The Mechanisms of a Rare Neurological Disorder
Researchers from the University of Liverpool have identified how mutations in a gene coding for hippocalcin can cause dystonia, a rare neurological movement disorder. The study, published in Human Molecular Genetics, was able to demonstrate for the first time how T71N and A190T mutations in the gene distorted the action of hippocalcin to over-activate neurons and cause the disease.
Dystonia can be the result of an injury or can be inherited and develop progressively from childhood, characterised by uncontrollable muscle contractions that result in repetitive movements and painful posture. It is estimated that around 70,000 people in the UK are currently affected by the condition and while it can be effectively managed with treatment, there is no cure.

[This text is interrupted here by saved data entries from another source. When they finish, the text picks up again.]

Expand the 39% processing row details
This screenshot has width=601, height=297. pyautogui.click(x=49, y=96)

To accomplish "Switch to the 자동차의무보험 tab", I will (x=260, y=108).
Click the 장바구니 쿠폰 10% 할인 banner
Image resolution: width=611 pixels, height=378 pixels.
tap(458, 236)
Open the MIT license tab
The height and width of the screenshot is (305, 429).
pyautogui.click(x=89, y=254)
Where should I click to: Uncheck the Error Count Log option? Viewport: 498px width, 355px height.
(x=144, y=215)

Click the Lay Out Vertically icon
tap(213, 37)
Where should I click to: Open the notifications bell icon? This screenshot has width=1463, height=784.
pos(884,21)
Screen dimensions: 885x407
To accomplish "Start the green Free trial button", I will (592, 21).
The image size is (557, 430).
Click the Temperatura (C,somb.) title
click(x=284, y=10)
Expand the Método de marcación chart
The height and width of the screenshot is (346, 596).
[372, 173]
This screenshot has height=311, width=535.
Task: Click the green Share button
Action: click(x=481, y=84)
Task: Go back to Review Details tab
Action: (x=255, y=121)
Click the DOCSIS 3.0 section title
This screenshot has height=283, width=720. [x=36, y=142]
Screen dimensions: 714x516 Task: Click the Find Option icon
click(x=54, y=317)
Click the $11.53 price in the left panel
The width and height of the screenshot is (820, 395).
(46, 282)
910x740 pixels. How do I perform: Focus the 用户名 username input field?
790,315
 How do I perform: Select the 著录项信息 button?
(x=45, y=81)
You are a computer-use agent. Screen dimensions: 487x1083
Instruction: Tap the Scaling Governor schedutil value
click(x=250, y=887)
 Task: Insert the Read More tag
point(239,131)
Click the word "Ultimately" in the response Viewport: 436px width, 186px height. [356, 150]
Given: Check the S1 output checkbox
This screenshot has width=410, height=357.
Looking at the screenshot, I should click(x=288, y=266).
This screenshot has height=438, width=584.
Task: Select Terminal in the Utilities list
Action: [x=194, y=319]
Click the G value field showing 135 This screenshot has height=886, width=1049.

Hippocalcin is a member of a family of proteins that are involved in signalling within the nervous system. Previous work has shown that mutations within hippocalcin are linked to the condition, but the mechanism behind this link hasn’t been clearly understood. This new study, completed by researchers at the University’s Institute of Translational Medicine (ITM) and Institute of Integrative Biology (IIB), focused on identifying the mutations responsible for causing the disease and demonstrating the mechanism of action.
The study demonstrated that the T71N and A190T mutations didn’t result in changes in gene expression or in protein structure, but did cause subtle defects in how hippocalcin controls neuron activation. Hippocalcin can interact with specific types of calcium channels of synapses, through which it can instigate signal activation. The team found that when the hippocalcin was mutated, the protein would overstimulate the channels, forcing the neuron to fire erroneously.
“We can now understand for the first time how these mutations would have important physiological consequences that would lead to abnormalities in neuronal function,” said Nordine Helassa, Ph.D., first author of the paper, “Excessive neuronal activation that could result in aberrant signalling in the brain of affected individuals.”
This work is still very young and more study is needed to utilise the discoveries of this investigation. However, understanding how hippocalcin can result in dystonia may provide a new approach for drug developers to treat the condition.
“These findings provide a clue towards the development of a potential new treatment as it is possible that use of drugs that inhibit the key calcium channels regulated by hippocalcin could help reduce the impact of the inherited disorder,” said Professor Bob Burgoyne, lead researcher, who has studied the hippocalcin family at ITM for the last 20 years.